When Apple’s iOS’s privacy changes came in like a wrecking ball last year, Nycole Kelly worked with multiple brands in its path. Luckily, she found a solution: influencer marketing.
When the update hit, The Outloud Group’s VP of client strategy told Marketing Brew advertisers had no idea how much it would push up costs on metrics like CPCs and CPAs.
Influencers, Kelly said, can give brands some control back. She even told us that privacy concerns are “a big piece of the fuel” for the influencer marketing industry’s recent growth (the sector grew to $13.8 billion in 2021, up from $9.7 billion the year before).
She’s not alone—many influencer marketers think that Apple’s privacy changes have given influencer marketing a leg up, and that the industry’s growing focus on privacy may have helped to spur the sector’s recent growth.
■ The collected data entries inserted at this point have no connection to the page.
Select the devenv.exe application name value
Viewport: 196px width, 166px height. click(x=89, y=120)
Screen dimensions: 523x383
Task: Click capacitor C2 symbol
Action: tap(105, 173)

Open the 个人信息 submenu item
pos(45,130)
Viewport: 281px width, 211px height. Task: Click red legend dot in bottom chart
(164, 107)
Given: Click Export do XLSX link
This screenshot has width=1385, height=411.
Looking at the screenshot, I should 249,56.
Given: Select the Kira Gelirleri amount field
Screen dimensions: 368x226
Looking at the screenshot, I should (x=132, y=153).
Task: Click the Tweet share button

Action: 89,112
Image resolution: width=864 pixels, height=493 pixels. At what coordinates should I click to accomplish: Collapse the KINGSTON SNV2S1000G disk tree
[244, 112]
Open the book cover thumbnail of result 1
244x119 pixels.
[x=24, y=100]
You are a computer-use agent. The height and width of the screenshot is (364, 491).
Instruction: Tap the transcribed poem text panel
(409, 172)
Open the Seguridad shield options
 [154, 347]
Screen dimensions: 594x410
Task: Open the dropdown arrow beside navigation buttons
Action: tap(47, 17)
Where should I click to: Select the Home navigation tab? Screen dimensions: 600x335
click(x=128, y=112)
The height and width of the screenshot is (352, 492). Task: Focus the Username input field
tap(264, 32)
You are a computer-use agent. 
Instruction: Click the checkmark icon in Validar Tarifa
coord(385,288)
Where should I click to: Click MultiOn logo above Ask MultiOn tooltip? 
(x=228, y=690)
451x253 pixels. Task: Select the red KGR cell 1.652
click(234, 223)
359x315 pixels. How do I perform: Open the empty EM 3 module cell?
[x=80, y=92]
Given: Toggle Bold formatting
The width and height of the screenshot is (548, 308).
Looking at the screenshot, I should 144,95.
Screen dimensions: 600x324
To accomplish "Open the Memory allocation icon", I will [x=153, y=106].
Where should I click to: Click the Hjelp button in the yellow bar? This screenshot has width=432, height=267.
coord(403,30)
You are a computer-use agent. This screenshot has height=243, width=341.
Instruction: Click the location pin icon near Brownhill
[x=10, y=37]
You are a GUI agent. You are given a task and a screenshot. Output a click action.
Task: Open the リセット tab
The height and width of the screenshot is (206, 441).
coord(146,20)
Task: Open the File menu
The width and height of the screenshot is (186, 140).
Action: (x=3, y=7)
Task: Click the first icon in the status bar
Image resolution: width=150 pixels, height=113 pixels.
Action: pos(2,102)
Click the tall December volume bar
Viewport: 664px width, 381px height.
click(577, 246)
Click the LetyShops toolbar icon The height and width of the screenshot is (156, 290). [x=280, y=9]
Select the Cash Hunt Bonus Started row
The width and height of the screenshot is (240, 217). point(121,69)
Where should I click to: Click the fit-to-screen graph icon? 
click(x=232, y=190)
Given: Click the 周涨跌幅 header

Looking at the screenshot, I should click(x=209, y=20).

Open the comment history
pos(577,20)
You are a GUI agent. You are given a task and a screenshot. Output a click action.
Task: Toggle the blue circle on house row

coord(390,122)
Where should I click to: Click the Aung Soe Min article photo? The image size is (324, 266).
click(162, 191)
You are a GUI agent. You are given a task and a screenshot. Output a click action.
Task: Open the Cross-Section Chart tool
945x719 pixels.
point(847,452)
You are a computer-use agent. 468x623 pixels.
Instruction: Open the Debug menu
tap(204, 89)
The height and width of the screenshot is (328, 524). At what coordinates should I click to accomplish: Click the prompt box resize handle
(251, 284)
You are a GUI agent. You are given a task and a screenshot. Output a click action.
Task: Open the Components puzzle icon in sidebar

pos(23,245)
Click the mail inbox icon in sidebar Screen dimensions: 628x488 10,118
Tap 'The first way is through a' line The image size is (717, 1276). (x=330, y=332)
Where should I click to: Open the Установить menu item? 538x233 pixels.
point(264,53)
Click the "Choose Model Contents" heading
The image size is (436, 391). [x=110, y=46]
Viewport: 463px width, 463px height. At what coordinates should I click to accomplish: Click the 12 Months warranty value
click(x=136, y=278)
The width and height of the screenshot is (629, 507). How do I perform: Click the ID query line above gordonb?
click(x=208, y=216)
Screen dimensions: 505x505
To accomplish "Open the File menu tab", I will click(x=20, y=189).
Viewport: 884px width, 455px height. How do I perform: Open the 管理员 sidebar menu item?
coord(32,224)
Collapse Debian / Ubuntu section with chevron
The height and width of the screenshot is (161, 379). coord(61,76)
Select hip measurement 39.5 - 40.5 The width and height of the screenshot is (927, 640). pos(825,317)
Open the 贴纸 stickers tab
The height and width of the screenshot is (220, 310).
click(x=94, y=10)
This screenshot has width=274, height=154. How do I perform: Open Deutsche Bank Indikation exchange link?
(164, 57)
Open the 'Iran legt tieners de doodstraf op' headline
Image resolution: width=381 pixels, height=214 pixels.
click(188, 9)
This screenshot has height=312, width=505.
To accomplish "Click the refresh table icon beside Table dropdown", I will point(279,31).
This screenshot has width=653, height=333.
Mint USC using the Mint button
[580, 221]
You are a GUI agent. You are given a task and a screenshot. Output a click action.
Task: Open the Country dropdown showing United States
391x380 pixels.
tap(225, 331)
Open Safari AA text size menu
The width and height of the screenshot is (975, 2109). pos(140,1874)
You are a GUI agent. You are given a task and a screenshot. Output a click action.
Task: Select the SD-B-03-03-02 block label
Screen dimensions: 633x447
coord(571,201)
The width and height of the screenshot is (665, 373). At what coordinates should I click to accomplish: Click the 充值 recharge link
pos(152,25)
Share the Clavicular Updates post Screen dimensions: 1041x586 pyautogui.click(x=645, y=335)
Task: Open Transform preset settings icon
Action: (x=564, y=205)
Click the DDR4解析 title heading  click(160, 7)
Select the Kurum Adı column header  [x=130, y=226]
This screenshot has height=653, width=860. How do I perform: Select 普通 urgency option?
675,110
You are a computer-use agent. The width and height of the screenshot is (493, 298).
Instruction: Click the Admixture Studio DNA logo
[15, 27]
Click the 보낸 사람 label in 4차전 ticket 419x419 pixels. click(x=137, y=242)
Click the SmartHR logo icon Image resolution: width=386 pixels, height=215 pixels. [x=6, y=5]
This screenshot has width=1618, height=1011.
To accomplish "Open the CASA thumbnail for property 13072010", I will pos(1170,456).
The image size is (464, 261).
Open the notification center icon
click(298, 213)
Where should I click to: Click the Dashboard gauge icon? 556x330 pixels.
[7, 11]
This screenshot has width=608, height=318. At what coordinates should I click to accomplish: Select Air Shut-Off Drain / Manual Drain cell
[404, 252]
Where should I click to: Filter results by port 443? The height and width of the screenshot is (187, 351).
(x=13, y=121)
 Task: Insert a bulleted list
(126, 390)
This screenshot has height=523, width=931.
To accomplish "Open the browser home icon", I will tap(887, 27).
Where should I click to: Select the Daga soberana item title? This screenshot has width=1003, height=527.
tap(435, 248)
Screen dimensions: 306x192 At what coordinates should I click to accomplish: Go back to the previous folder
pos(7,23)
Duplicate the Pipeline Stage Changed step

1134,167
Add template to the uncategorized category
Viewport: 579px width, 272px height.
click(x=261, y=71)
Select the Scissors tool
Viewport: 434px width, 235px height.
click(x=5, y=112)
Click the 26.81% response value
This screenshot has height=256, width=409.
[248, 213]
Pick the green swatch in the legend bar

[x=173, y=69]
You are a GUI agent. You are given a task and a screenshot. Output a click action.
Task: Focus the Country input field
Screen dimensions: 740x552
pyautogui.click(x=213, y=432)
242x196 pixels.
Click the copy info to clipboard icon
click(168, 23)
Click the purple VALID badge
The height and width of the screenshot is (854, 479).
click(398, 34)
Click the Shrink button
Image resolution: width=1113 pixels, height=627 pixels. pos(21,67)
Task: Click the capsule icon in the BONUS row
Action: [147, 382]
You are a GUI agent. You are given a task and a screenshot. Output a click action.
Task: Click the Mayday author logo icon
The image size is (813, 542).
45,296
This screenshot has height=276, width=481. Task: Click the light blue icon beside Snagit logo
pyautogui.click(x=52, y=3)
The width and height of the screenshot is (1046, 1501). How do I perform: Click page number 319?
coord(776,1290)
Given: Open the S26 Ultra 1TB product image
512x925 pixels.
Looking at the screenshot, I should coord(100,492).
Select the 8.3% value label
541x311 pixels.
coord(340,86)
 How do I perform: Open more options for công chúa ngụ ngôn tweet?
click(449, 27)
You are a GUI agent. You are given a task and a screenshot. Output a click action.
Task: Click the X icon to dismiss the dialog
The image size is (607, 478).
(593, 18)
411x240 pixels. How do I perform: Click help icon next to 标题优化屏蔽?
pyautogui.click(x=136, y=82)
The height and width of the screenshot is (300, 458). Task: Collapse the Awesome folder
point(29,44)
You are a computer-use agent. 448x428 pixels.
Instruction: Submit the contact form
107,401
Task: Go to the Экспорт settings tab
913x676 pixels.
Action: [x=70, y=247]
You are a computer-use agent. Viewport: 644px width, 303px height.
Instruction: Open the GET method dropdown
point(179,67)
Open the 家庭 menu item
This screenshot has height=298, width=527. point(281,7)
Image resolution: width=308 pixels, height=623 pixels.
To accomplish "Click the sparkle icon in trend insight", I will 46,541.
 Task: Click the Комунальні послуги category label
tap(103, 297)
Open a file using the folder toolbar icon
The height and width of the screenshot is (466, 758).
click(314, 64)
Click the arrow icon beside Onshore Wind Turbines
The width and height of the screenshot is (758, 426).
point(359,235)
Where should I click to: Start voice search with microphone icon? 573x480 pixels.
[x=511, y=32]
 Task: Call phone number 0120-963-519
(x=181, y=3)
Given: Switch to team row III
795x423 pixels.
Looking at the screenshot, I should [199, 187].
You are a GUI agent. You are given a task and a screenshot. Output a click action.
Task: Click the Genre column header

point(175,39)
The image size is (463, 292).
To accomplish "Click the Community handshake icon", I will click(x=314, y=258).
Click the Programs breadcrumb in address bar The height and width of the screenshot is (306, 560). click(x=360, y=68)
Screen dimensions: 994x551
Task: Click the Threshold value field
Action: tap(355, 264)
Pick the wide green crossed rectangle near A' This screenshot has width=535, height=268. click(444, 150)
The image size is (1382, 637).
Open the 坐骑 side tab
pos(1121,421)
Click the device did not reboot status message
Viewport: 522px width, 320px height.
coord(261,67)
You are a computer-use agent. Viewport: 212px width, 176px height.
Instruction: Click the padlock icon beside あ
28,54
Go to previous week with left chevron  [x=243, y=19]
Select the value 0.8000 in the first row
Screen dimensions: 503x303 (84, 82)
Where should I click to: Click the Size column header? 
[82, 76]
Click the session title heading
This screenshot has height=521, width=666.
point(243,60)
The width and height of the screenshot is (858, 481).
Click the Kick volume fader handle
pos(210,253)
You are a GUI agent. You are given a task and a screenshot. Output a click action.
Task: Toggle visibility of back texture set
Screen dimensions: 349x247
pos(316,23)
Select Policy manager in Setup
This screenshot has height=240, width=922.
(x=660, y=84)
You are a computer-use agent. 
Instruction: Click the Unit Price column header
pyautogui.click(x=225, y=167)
As data privacy concerns increase, some argue that influencer marketing can be a less invasive channel than traditional paid social ever was.
It’s raining displaced ad dollars
James Nord, the founder of Fohr, an influencer marketing service, told us that the month after iOS 14.5 rolled out, brands reached out to his company multiple times a week explaining that their paid ads weren’t performing as well anymore, and that they wanted to diversify their spend into influencer marketing.
Fohr’s business saw bookings increase 129% between Q1 of 2021 and Q1 of 2022, which the team attributes, at least in part, to privacy concerns and iOS 14.5’s impact on paid social advertising. It’s worth noting that Meta said Apple’s changes could end up costing it $10 billion in lost sales this year.
Diverting money from Meta and other performance channels into influencer marketing, Nord said, has very much been “a trend” over the past year or so. Grace Murray, Fohr’s VP of strategy, told Marketing Brew that she estimates about 20% of Fohr’s clients—which include companies such as Estée Lauder, Sephora, and Kohl’s—at least considered reallocating some of their paid social spend toward influencer marketing.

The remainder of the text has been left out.